Why am I choosing to share this now? I think my great great grandmother would want me to be proud of my heritage. I really don’t think she’d want me to be proud of the university’s administration, and the government in its current form though. In fact I think if she found out the current state of affairs, she’d be rolling over in her grave (ironically as a side note, my great grandfather wrote a pamphlet documenting his correspondence with the head of the political science department at the University of Wisconsin Platteville expressing his discontent with an announcement he perceived as a call for students to come to Platteville and the political science department and build a counter culture movement which he considered a breach of academic freedom and resulted in his call for the resignation of the department head). Sharing that story is illustrative that I couldn’t accurately assume how my great great grandmother would view the current socio political economy, but I can imagine that if she was anything like my immediate family, she’d be nothing short of upset.
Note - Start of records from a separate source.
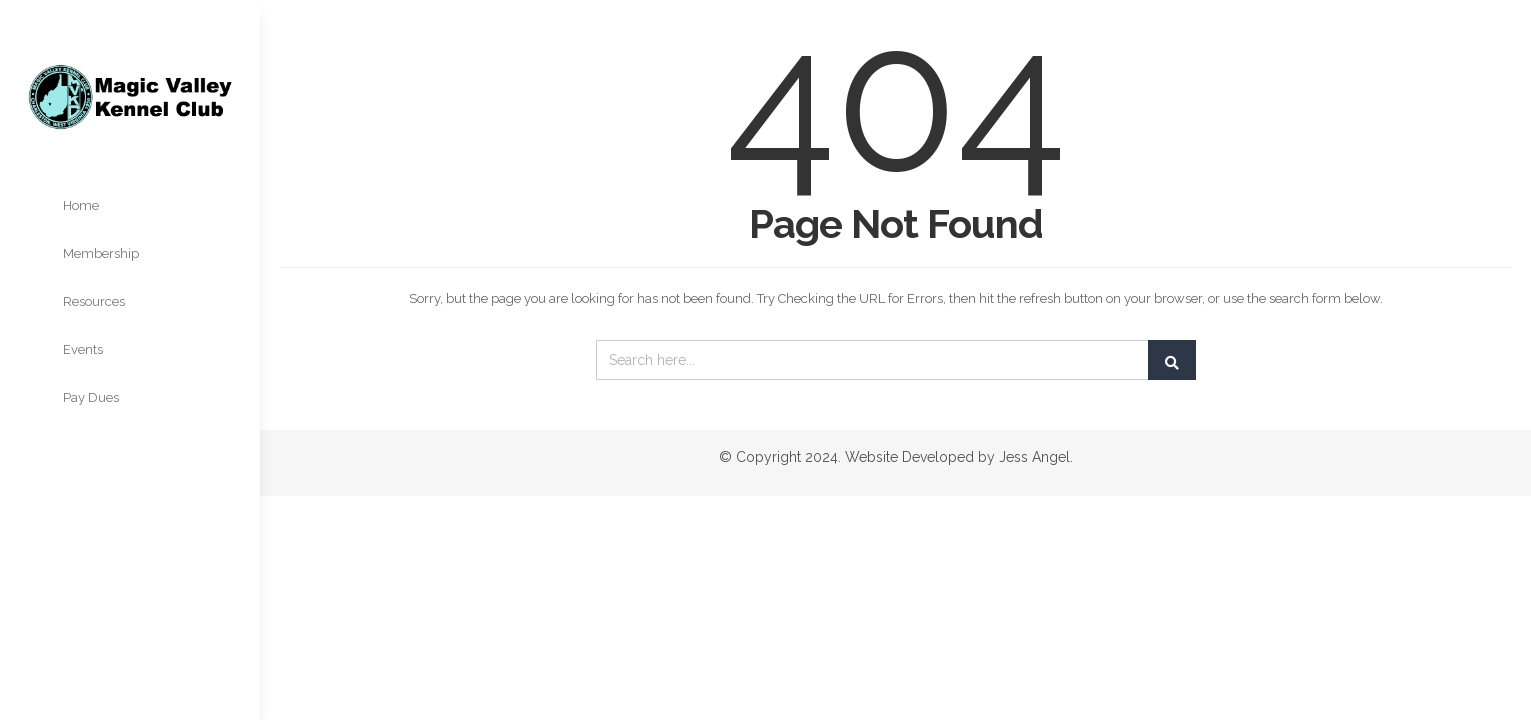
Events (83, 349)
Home (81, 205)
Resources (94, 301)
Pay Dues (91, 397)
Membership (101, 253)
Long story short, I think she’d expect me to be especially frustrated with proposed public authority status for the University of Wisconsin Madison. She’d be familiar with the Board of Regents of 1894 which to their predecessors and successors have held:

“We cannot … believe that knowledge has reached its final goal, or that the present condition of society is perfect … in all lines of academic investigation it is of the utmost importance that the investigator should be absolutely free to follow the indications of truth wherever they may lead … we believe that the great state University of Wisconsin should ever encourage that continual and fearless sifting and winnowing by which the truth can be found”.

She’d expect me to be FURIOUS that the Governor’s budget proposes eliminating in state tuition to undocumented minors, many of them here since birth. Is this continual and fearless sifting and winnowing? Sure, it’s sifting out an important subsection of the student body, and winnowing in homogenization. Is this the Wisconsin Idea? Not at all!
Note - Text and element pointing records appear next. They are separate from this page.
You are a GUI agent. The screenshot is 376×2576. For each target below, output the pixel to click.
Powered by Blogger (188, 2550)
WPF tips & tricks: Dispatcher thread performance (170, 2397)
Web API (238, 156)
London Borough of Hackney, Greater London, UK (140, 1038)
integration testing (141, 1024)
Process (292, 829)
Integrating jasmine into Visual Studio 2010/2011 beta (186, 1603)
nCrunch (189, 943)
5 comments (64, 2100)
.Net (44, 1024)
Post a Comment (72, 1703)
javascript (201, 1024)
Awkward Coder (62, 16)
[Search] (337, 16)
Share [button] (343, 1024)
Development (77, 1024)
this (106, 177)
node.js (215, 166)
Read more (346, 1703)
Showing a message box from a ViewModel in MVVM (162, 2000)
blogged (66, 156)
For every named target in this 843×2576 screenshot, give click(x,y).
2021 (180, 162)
I’d like to question what our Chancellor is doing for those who aren’t at the university yet; for those whom an university education means possible attainment of the United States dream–even if in practice, a dream that is somewhat mythological. This proposed public authority model will deny access to the university through increased tuition, and certainly will limit accountability without a system wide check such as the Board of Regents. This proposal and the budget is a naked power grab, why have we put our trust in Mr. Walker, he has already proved to be no more competent than an angry toddler. He will have an immediate majority on the proposed Board of Trustees effective July 1st of this year!

I say, “austerity at what cost”? Privatization of education does nothing but deny working class families the ability to send their children to school. If you look at it critically, it fits perfectly in with Mr. Walker’s plan to create jobs for Wisconsin.

We’re open for business, but exactly what kind of business? Minimum wage, family destroying business–if the answer is yes, then it makes sense for us to continue on the dangerous route of neoliberalist policy played off as quasiprivatization. A simple question; will the children of our generation have the same ability to attend this institution as I and the four generations ahead of me have had?

If this budget passes, it will be a call for a movement of young people to stand up and say that we are NOT okay with the way the world is being run, and that we demand–and will help contribute–to solutions to make our vision for a just world a reality. This isn’t a dream, rather this is a movement.

This movement will not be completely realized until young people are the ones that are taking back the halls and offices of our state capitol, and the halls and offices of our Congress nationally. If you decide to make these cuts now, we will stand up and fight back, because we can’t stop and we won’t stop. We are game changers–a part of a bigger family of forward thinkers–and we are here to stay.

I know that I intend to stick around as long as it takes to do my great great grandmother, Mrs. Anna Norsman, proud.